Activity: Reproduce every record exactly.

Data for this task Start Marker

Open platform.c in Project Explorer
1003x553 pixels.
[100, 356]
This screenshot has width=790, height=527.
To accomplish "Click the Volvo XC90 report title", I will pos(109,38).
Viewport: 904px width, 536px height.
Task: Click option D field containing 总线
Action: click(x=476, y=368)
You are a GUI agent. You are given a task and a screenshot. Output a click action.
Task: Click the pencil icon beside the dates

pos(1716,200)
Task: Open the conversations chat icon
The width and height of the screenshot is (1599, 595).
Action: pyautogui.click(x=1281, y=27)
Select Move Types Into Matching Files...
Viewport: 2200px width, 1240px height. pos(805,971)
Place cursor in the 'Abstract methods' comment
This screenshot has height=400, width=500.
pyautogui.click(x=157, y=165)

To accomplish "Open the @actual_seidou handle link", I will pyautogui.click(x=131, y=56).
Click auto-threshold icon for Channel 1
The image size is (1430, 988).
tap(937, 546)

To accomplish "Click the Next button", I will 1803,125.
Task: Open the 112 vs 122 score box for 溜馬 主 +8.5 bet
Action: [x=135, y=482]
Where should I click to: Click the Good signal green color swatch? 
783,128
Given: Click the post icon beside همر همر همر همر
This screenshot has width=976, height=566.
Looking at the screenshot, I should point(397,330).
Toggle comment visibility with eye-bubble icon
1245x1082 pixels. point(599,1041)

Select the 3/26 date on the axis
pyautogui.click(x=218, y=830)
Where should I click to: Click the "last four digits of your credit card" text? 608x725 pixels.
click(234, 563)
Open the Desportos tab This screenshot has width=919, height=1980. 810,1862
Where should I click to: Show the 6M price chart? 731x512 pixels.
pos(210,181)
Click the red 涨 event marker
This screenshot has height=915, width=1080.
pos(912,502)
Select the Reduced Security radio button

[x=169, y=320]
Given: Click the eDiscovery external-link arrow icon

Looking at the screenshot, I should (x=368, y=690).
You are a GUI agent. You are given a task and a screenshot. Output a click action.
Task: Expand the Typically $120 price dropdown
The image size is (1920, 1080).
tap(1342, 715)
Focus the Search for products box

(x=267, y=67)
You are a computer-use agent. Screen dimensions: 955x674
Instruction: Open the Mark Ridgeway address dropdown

Data for this task End Marker

Result:
Open platform.c in Project Explorer
1003x553 pixels.
[100, 356]
This screenshot has width=790, height=527.
To accomplish "Click the Volvo XC90 report title", I will pos(109,38).
Viewport: 904px width, 536px height.
Task: Click option D field containing 总线
Action: click(x=476, y=368)
You are a GUI agent. You are given a task and a screenshot. Output a click action.
Task: Click the pencil icon beside the dates

pos(1716,200)
Task: Open the conversations chat icon
The width and height of the screenshot is (1599, 595).
Action: pyautogui.click(x=1281, y=27)
Select Move Types Into Matching Files...
Viewport: 2200px width, 1240px height. pos(805,971)
Place cursor in the 'Abstract methods' comment
This screenshot has height=400, width=500.
pyautogui.click(x=157, y=165)

To accomplish "Open the @actual_seidou handle link", I will pyautogui.click(x=131, y=56).
Click auto-threshold icon for Channel 1
The image size is (1430, 988).
tap(937, 546)

To accomplish "Click the Next button", I will 1803,125.
Task: Open the 112 vs 122 score box for 溜馬 主 +8.5 bet
Action: [x=135, y=482]
Where should I click to: Click the Good signal green color swatch? 
783,128
Given: Click the post icon beside همر همر همر همر
This screenshot has width=976, height=566.
Looking at the screenshot, I should point(397,330).
Toggle comment visibility with eye-bubble icon
1245x1082 pixels. point(599,1041)

Select the 3/26 date on the axis
pyautogui.click(x=218, y=830)
Where should I click to: Click the "last four digits of your credit card" text? 608x725 pixels.
click(234, 563)
Open the Desportos tab This screenshot has width=919, height=1980. 810,1862
Where should I click to: Show the 6M price chart? 731x512 pixels.
pos(210,181)
Click the red 涨 event marker
This screenshot has height=915, width=1080.
pos(912,502)
Select the Reduced Security radio button

[x=169, y=320]
Given: Click the eDiscovery external-link arrow icon

Looking at the screenshot, I should (x=368, y=690).
You are a GUI agent. You are given a task and a screenshot. Output a click action.
Task: Expand the Typically $120 price dropdown
The image size is (1920, 1080).
tap(1342, 715)
Focus the Search for products box

(x=267, y=67)
You are a computer-use agent. Screen dimensions: 955x674
Instruction: Open the Mark Ridgeway address dropdown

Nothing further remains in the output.